Cobb, like other White House allies, emphasized the fact that Trump dismissed Flynn for the same lie the former Defense Intelligence Agency director told the FBI about the subject of his calls with Ambassador Sergey Kislyak.
Trump requested Flynn’s resignation in February after reports surfaced that suggested Flynn had lied to Vice President Mike Pence about whether he had raised the issue of sanctions against Russia during his call with Kislyak.
A source close to the White House told the Washington Examiner that the administration’s defense against the latest controversy would likely involve highlighting that Flynn lied to both the FBI and Pence about the same issue.
“He lied to the [vice president], and Trump fired Flynn,” said a source close to the White House. “This was always going to be a further issue for him.”
Ford O’Connell, a Republican strategist, said the speculation surrounding Flynn’s cooperation with special counsel Robert Mueller would create uncomfortable headlines for the president but wouldn’t derail the tax reform agenda currently making its way through Congress.
“No one on Capitol Hill is going to go, ‘Oh, gee, Flynn copped a plea, now I’m not going to vote for tax reform,’” O’Connell said.
But O’Connell noted the Flynn news would “overshadow all the good things that happened this week.”
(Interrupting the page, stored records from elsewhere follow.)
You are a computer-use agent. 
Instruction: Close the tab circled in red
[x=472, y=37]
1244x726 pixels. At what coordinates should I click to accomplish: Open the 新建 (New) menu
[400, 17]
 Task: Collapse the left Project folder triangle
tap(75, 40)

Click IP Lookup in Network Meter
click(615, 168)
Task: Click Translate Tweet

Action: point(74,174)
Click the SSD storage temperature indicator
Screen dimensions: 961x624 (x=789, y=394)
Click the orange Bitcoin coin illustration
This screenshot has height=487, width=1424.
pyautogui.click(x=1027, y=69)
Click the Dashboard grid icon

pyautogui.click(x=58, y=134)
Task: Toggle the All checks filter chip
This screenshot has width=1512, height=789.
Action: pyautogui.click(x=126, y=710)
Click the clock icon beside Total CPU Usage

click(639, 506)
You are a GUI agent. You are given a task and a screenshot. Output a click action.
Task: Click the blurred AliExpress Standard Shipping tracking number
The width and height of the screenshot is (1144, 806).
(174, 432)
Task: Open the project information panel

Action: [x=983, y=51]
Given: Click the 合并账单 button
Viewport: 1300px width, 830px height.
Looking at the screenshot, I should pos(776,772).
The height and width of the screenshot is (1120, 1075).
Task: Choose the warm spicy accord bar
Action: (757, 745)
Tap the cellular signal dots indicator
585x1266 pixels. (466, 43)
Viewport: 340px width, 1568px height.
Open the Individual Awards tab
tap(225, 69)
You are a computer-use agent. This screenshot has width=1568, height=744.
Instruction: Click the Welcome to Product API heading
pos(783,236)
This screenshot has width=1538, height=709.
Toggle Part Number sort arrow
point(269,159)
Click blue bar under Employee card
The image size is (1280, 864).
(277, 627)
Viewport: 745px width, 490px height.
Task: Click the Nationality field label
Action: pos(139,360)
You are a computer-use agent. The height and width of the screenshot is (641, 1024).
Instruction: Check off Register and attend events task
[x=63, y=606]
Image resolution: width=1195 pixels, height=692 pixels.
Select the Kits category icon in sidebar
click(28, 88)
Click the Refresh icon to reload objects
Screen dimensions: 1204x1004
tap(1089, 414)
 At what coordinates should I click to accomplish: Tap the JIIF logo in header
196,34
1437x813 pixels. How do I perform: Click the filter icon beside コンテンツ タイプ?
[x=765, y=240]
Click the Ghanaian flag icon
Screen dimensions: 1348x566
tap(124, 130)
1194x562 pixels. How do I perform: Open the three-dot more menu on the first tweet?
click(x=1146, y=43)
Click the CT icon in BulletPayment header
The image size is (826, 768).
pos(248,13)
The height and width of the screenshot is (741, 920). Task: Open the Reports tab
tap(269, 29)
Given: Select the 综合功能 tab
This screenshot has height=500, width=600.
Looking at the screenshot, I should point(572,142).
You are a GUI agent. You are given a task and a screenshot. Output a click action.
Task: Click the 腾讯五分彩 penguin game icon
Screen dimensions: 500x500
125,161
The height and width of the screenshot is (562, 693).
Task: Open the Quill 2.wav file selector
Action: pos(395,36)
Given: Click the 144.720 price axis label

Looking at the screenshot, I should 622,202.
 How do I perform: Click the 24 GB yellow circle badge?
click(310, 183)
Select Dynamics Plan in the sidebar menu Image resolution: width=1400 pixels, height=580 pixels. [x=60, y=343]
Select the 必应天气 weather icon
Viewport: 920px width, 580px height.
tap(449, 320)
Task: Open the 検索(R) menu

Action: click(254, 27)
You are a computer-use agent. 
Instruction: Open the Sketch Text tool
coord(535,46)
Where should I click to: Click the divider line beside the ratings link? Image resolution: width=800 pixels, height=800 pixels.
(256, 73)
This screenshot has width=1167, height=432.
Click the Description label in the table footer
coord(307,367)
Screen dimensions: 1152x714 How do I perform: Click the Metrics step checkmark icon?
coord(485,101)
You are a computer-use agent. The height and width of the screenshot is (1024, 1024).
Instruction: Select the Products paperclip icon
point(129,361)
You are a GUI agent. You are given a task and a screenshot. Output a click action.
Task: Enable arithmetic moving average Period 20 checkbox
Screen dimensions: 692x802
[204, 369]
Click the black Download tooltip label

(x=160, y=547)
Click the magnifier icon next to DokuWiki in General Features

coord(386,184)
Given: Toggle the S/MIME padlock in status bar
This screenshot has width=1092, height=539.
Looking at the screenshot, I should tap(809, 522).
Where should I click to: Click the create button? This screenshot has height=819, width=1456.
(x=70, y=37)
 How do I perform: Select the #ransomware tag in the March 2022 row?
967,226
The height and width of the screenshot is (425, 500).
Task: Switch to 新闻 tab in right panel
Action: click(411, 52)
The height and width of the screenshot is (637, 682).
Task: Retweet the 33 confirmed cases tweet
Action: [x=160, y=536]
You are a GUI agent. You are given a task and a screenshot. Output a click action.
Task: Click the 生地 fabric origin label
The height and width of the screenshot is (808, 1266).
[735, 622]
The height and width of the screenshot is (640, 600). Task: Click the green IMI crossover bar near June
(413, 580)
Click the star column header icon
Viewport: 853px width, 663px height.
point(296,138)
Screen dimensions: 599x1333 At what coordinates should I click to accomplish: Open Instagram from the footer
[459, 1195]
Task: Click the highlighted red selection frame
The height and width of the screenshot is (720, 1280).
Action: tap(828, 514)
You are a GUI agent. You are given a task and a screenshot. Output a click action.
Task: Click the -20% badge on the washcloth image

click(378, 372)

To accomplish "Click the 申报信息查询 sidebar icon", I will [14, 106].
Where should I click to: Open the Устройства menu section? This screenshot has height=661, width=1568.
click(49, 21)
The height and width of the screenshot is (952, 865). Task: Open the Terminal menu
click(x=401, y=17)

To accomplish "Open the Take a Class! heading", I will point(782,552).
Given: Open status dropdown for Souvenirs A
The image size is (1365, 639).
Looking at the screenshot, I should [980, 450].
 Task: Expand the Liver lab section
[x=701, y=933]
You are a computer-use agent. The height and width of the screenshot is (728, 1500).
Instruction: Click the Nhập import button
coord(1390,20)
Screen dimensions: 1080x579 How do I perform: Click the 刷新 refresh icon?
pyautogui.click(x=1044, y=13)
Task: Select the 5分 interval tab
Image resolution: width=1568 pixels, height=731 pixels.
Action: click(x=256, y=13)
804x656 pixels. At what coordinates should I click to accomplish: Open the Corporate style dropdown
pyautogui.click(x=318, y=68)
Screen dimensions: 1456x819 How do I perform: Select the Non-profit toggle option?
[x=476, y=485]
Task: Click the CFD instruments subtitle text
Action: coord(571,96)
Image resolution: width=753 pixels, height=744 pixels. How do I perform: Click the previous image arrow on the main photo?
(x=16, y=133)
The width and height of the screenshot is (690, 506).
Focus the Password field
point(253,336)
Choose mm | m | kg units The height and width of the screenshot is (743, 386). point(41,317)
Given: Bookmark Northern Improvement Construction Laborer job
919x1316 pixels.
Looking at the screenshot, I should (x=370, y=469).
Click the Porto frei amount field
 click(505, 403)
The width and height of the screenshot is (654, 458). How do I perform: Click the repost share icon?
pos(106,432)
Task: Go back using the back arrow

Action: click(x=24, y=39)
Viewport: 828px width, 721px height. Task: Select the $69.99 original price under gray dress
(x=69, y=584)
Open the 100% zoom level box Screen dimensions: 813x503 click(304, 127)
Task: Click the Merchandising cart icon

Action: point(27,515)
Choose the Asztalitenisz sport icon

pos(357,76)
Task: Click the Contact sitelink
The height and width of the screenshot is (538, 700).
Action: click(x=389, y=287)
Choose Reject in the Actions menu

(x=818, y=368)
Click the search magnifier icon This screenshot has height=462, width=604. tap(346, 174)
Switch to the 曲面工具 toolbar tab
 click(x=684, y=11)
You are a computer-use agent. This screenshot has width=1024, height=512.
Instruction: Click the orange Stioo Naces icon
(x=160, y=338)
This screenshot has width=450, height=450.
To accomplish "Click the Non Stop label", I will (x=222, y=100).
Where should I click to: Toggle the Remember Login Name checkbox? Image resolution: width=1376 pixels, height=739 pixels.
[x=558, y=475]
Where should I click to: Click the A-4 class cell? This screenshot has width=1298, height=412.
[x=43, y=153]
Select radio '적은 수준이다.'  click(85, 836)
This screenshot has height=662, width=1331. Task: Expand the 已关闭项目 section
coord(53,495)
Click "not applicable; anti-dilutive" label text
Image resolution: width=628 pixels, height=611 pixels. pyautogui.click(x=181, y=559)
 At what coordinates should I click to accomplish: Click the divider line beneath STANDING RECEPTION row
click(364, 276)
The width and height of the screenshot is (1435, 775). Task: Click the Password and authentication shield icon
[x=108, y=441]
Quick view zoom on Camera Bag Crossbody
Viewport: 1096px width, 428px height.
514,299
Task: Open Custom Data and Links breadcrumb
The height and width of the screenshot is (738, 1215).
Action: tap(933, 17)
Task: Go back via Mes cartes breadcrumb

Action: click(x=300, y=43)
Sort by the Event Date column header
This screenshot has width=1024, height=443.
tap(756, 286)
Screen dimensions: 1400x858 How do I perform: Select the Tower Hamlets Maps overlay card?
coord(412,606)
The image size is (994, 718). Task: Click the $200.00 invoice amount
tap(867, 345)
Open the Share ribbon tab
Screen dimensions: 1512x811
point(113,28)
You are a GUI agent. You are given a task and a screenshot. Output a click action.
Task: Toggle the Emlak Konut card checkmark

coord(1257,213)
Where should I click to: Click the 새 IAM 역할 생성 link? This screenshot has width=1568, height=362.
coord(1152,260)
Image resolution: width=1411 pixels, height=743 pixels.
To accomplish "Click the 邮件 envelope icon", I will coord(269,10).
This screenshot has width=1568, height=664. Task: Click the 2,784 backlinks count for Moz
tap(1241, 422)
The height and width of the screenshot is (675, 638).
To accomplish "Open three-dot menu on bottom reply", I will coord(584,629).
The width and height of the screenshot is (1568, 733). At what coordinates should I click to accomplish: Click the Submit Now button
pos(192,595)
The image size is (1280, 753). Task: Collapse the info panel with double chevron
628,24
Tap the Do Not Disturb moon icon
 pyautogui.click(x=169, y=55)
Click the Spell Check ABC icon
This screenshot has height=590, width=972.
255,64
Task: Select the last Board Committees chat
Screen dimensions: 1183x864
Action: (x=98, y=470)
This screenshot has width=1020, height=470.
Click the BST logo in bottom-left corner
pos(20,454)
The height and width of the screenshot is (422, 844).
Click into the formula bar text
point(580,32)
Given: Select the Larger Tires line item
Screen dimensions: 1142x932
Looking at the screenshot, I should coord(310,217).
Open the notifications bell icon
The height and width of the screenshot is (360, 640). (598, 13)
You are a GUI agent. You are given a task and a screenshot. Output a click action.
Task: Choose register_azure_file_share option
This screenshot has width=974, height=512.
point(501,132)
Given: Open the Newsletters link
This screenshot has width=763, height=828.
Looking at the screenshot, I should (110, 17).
White House officials have been operating under a “Russian cloud” since even before Mueller’s appointment over the summer, O’Connell noted, and congressional Republicans have already factored the allegations into their calculations about whether to support the president’s agenda.
Senate Republicans who had expressed reluctance to support the GOP tax reform plan fell in line behind the plan this week after Trump journeyed to Capitol Hill to whip up support for his signature policy. The legislation advanced out of committee earlier this week and was on its way to the Senate floor on Friday as the Flynn news rocked Washington.
Trump also won a high-profile legal battle this week after his choice to lead the Consumer Financial Protection Bureau on an interim basis, Budget Director Mick Mulvaney, was granted authority to lead the agency after the outgoing CFPB director attempted to name his own acting successor on his way out the door last week.
And the president arguably scored a symbolic victory on Friday when he hosted reporters at the White House for a reception that CNN boycotted due to the network’s feud with Trump.
But Flynn’s admission that he lied about his Russian contacts and his reported efforts to steer Mueller toward transition officials threatened to relegate the president’s successes this week to the background by Friday afternoon.
John Feehery, a GOP strategist, said Flynn’s guilty plea will not rob the White House of a long term victory if tax reform ultimately passes.
“The Flynn story will dominate the news short term. If the tax bill works the way it is supposed to, it will spur economic growth and get the president reelected,” Feehery said. “So, yes, he will take a short term hit, because of Flynn, but long term, the tax reform package is a much more important story.”